4. Portable generators used other than to power building or structure wiring systems are intended to be connected to ground if required by the NEC.

No this interlock kit does not work for a portable generator at all


----------



## Dennis

jwelectric said:
			
		

> I was just trying to point out just how un-qualified most electrical inspectors are.


Ouch-- EC's are just as unqualified, IMO.  I have seen some inspectors who could mop the floor with most EC's in term of NEC knowledge.  I have to give most of those guys a lot of credit being they are trying to do all the trades and we only have one trade to study and still can't quite get it.


----------



## RJJ

JW: good point! I was thinking on the same line! Just had not connected the dots.


----------



## Rider Rick

So it sounds like this kit is not code compliant.


----------



## jwelectric

RJJ said:
			
		

> JW: good point! I was thinking on the same line! Just had not connected the dots.





			
				Rider Rick said:
			
		

> So it sounds like this kit is not code compliant.


These type of transfer switches do have their place but not with a standalone type generator.

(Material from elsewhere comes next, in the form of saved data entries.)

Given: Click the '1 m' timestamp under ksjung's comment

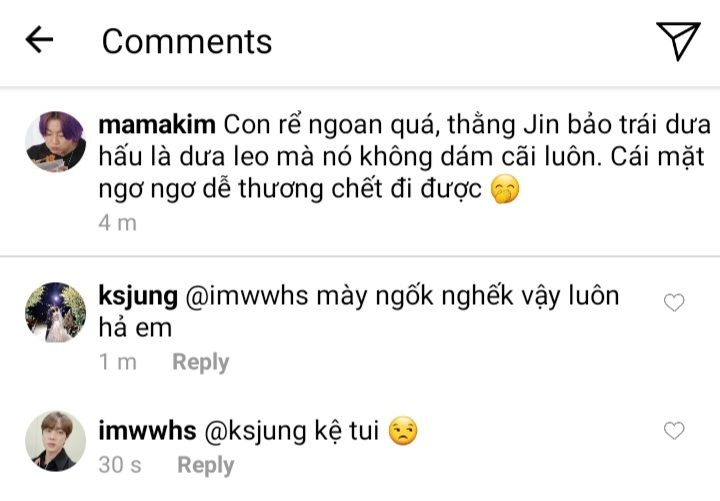Looking at the screenshot, I should pyautogui.click(x=118, y=362).
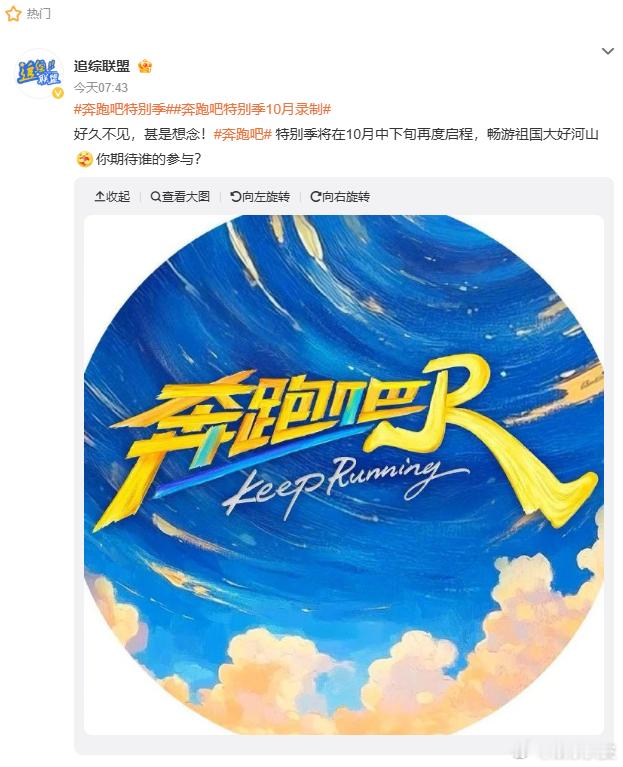Click the heart-face emoji in post text
Viewport: 623px width, 767px height.
85,159
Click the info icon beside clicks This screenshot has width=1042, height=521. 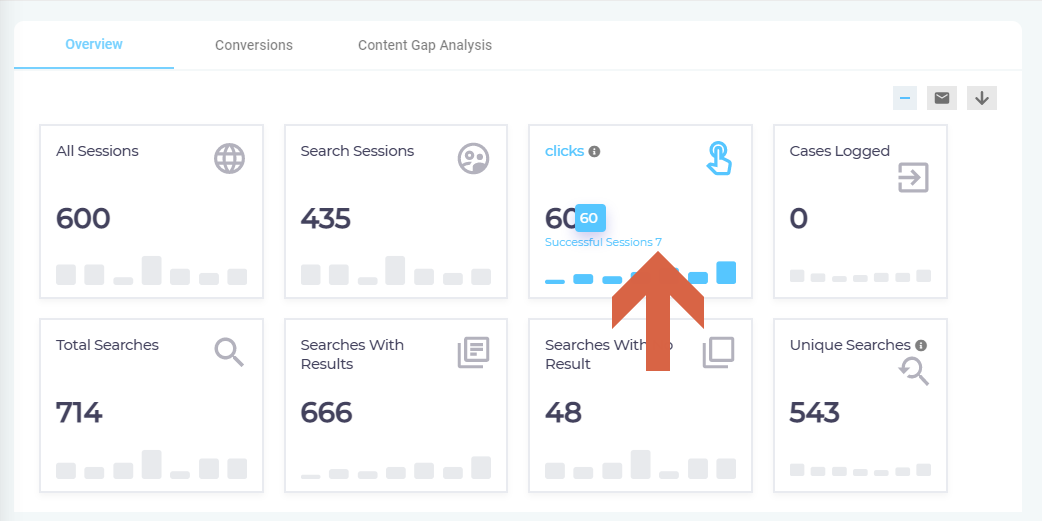(x=594, y=152)
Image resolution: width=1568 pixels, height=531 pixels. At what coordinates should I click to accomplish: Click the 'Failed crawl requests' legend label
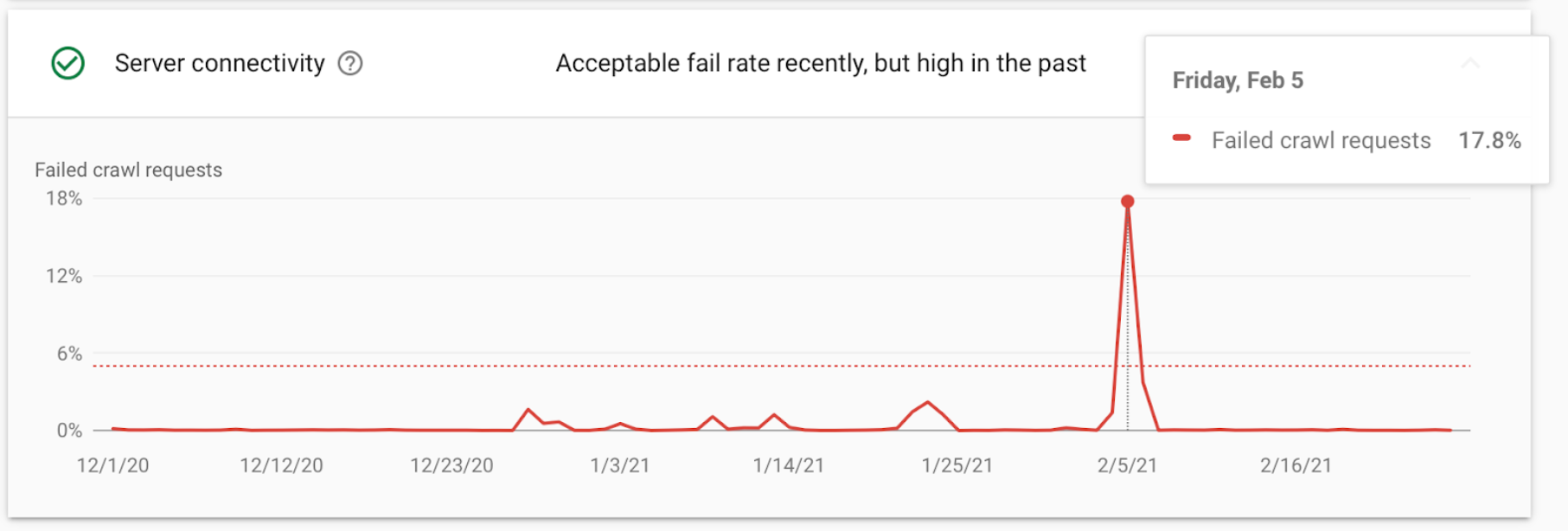click(1321, 140)
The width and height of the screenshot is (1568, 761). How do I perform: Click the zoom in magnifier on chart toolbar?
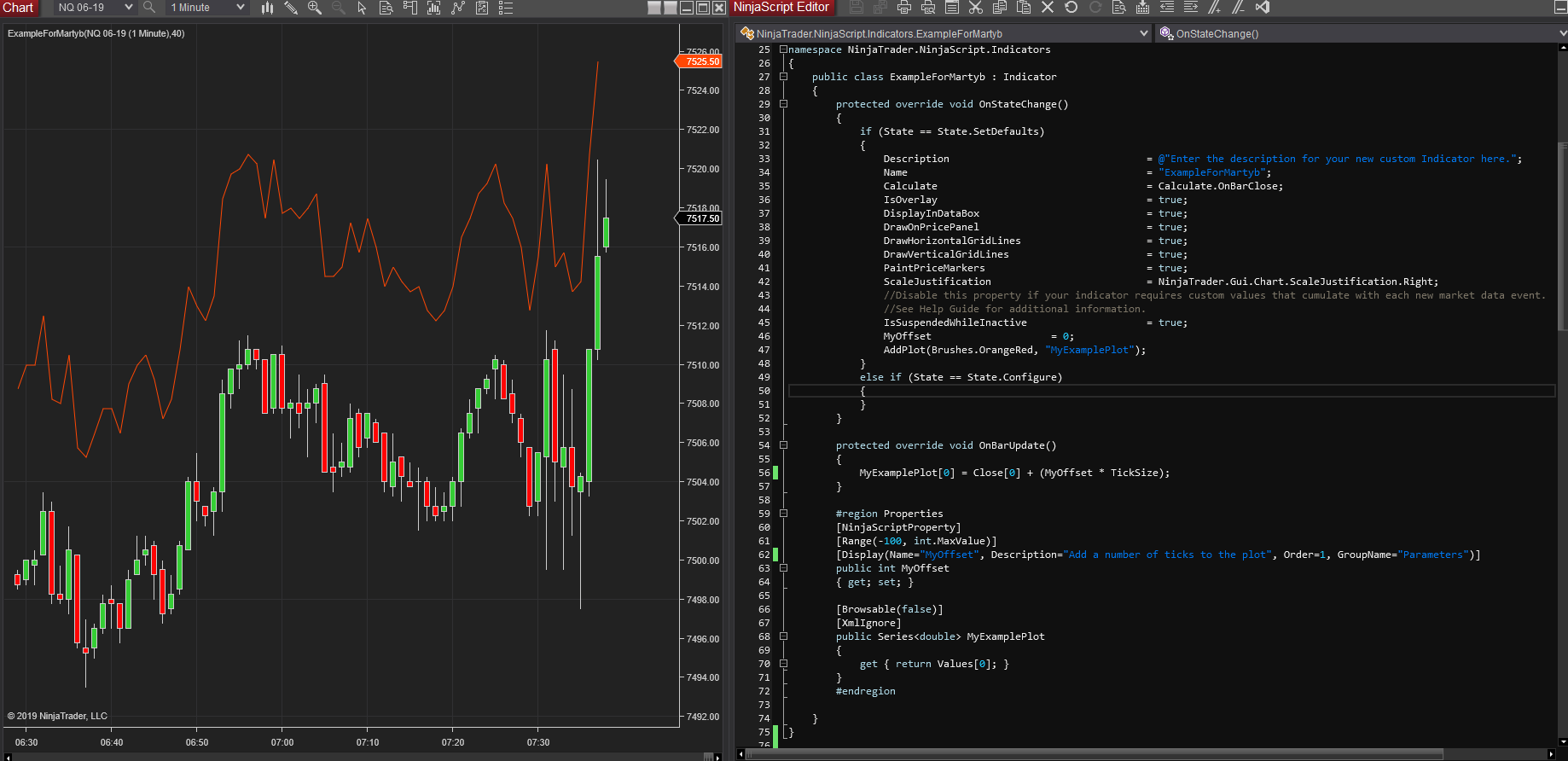[315, 8]
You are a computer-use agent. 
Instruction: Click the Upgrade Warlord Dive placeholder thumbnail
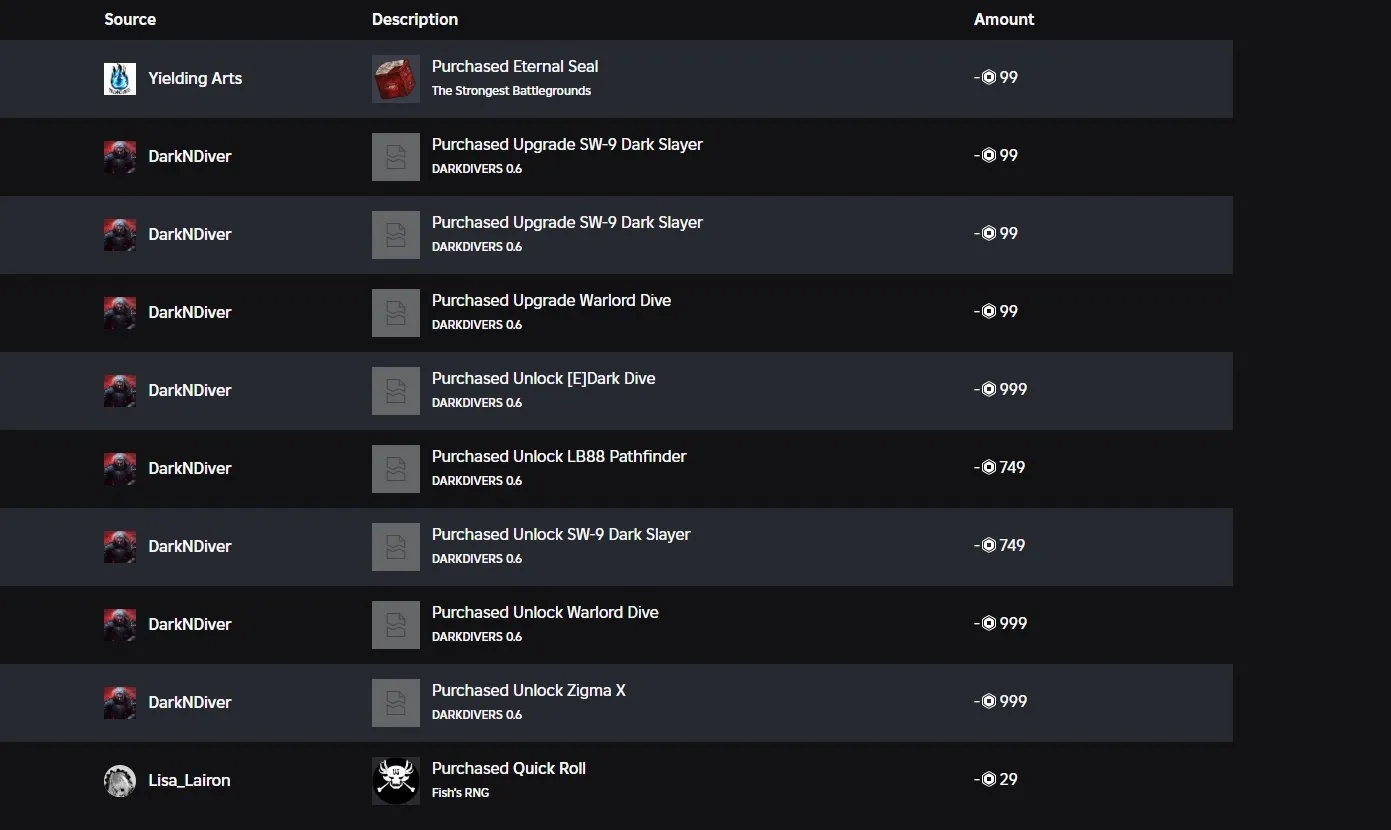click(395, 312)
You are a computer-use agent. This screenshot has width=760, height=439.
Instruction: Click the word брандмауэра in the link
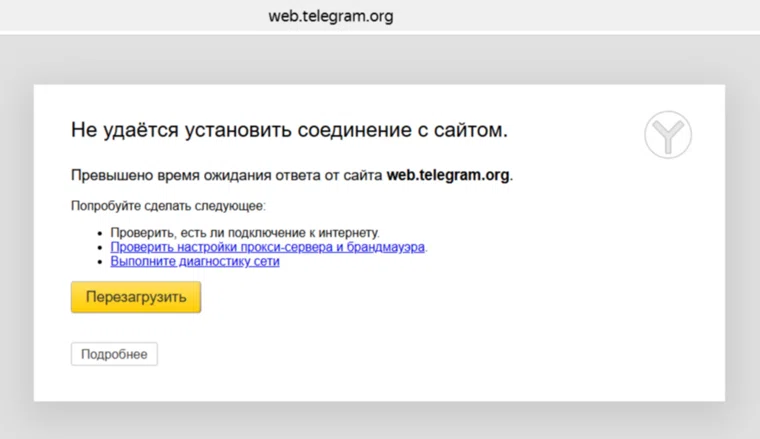[387, 247]
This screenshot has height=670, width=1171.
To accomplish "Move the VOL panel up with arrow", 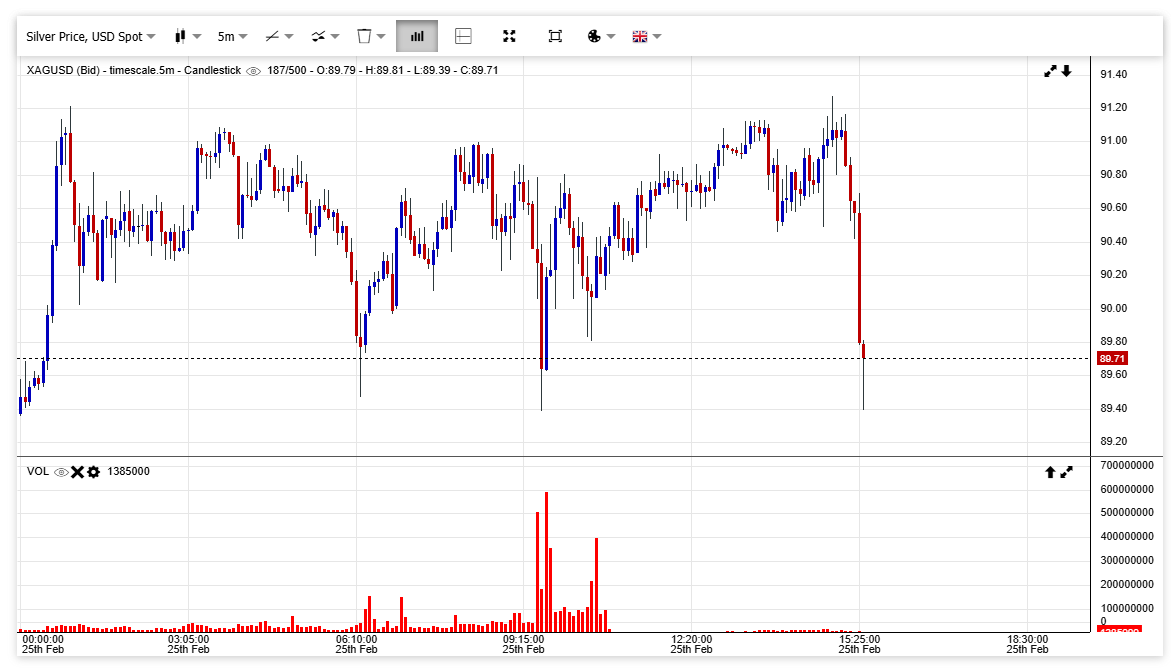I will [1050, 472].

Generators that have nothing but receptacles on them to take electrical energy away manufactured or refurbished after 01-01-2011 must have GFCI protection on any and all 15 through 30 amp 120/240 volt receptacles which will bring to a halt this ridiculous type of standby installations. See 590.6 (2011 edition) for more information.



			
				Dennis said:
			
		

> I have seen some inspectors who could mop the floor with most EC's in term of NEC knowledge.


 Being qualified has nothing to do with one’s knowledge of the NEC.Follow the link for more information of what makes someone qualified.

http://www.thebuildingcodeforum.com/forum/residential-electrical-codes/10228-would-you-allow-interlock-kit-2.html#post95636


----------



## gfretwell

Does anyone think these interlock kits are worse than the alternative, a guy backfeeding the dryer outlet and trying to remember to trip the main?

It reminds me of all the concessions we give residential installations for shed circuits and underground wiring. I think NFPA believes 12" down and all the breaks they get in 225 is better than an orange cord strung through the trees.

As for the manufacturer of the panel. I bet they hate these interlocks because they want you to buy the ones the manufacturer sells.


----------



## jwelectric

Does anyone think that using #14 to wire a kitchen is any worse than using zip cord?

Does anyone think that using one 6 foot rod is any worse than cutting off a ¾ inch pipe for an electrode?

What I know is this;

90.1 Purpose.

(A) Practical Safeguarding. The purpose of this Code is the practical safeguarding of persons and property from hazards arising from the use of electricity.

I also think that when we start circumventing the code just because we think it might be safer than another method we should leave the trade as we are now useless. The code means something, it means a safe installation and anything less is an unsafe installation.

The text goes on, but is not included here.